*PROMPT A:*
Answer these questions about the health-costs text.
(i) What is the smallest deductible an individual plan must have for an HSA?
(ii) Which store did the writer's mom recommend for prescriptions?
(iii) What site does the writer like for medication coupons?
*PROMPT B:* Output the part of the health-costs text starting with "I also really" and going on through "a new pair.", word for word.

*TEXT SHOWN:*
§ §

HSAs save you money because contributions are tax deductible and decrease your taxable income. When your taxable income is smaller, you pay fewer taxes. I’ve used my HSA for medical bills, prescriptions and more. You can’t use them on premiums or over-the-counter drugs, but I still recommend opening an HSA if you’re eligible and often pay for medical expenses yourself.

You can only get an HSA if you have a high-deductible plan, which has to have a deductible of at least $1,300 for an individual or $2,600 for families.

Avoid Urgent Care and Retail Clinics

Like most people, I hate finding a new doctor. Every time I’ve moved, one of my least favorite things is finding a new doctor in a city I’m unfamiliar with. I try to ask people I know, but then I have to verify that the doctor takes my insurance or is accepting new patients.

So I started going to places like CVS’s Minute Clinic every time I needed to see a doctor. It was easy and convenient. But I didn’t realize that I was paying more by going to a Minute Clinic than if I found a regular doctor. Urgent care and retail doctors are convenient, but they aren’t always the cheapest option.

Again, if you’re truly sick on a Saturday and don’t need to go to the ER, then an urgent care is fine, but don’t go if you’re just avoiding calling a few doctors to see if they can see you in a couple days.

Read Bills Carefully

How many of you actually read your medical bill when you get it? I know, I used to briefly glance at mine before seeing what the total was. Now, I scan it carefully because I know how common billing errors are. Anytime I get a bill and don’t recognize something, I call the billing department and have them explain it to me. It only takes a few minutes, but it could save you a lot of money.

If you get a bill that’s correct, but still seems too high, call the doctor anyway. You might have been billed for something that you thought your insurance covered, and sometimes the doctor will waive the fee as a one-time courtesy. Again, you have to call and ask – they won’t do this on their own.

Find Discount Prescriptions

A few years ago, I started taking anxiety medication for the first time. Not surprisingly, my insurance only covered a small portion of the drug.  Then I learned something really scary: each pharmacy charges their own prices for prescription drugs, just like they do for Tylenol or beer or greeting cards.

I was floored. I’d always gone to the closest pharmacy near me, not knowing I might be paying more than necessary. So I called my mom, the original frugal queen, and she said to go to Costco. They have the best prices around, and it’s where I still go to get my prescriptions and even the heartworm medication I buy my dogs.

I also really like the site GoodRx for coupons on medications. You can use it at any pharmacy, and it could save you 50% off the total cost of your prescription. Seriously, check it out. There’s no sense in paying more when you don’t have to.

Find Substitutes

I’ll never forget the first pair of glasses I really loved. They were designer Ted Baker Tina Fey-type glasses, and they made me feel super smart when I put them on. Eventually, I decided I wanted a new pair.

§ §

*EXTRACTED MATERIAL:*
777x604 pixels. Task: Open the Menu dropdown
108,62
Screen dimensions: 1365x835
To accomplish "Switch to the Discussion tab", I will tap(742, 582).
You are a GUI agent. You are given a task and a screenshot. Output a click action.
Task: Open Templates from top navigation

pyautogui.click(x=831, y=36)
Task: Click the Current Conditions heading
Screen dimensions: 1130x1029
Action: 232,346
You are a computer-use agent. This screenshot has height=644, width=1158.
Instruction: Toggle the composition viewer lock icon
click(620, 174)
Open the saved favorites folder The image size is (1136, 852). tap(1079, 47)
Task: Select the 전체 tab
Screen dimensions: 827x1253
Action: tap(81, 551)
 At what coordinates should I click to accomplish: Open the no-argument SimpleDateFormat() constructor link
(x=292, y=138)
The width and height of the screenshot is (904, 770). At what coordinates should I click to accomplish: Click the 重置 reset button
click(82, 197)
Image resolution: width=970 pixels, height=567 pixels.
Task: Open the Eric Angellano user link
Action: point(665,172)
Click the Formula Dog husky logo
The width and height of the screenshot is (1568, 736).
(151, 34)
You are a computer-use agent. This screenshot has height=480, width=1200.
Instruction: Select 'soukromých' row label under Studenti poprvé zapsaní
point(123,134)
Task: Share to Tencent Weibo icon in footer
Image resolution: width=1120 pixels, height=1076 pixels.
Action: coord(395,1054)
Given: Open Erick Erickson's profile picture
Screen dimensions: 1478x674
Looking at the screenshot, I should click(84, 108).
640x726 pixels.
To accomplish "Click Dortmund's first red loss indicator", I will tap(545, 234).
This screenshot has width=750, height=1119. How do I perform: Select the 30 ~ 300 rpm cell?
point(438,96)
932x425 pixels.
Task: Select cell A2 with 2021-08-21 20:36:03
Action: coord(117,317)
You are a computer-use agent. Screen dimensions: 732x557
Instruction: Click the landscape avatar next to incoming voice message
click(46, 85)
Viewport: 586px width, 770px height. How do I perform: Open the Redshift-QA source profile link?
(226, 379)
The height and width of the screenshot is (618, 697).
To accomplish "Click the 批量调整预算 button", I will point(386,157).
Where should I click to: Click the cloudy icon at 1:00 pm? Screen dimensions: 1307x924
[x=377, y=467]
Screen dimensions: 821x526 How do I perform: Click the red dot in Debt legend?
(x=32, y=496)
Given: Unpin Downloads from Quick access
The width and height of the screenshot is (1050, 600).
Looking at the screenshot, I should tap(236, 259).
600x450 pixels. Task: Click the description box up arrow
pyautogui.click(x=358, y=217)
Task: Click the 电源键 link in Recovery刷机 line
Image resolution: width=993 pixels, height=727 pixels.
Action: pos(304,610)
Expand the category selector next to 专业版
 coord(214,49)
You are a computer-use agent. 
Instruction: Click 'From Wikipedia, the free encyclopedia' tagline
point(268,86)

§ §

*YOUR SOLUTION A:*
(i) $1,300
(ii) Costco
(iii) GoodRx

*YOUR SOLUTION B:*
I also really like the site GoodRx for coupons on medications. You can use it at any pharmacy, and it could save you 50% off the total cost of your prescription. Seriously, check it out. There’s no sense in paying more when you don’t have to.

Find Substitutes

I’ll never forget the first pair of glasses I really loved. They were designer Ted Baker Tina Fey-type glasses, and they made me feel super smart when I put them on. Eventually, I decided I wanted a new pair.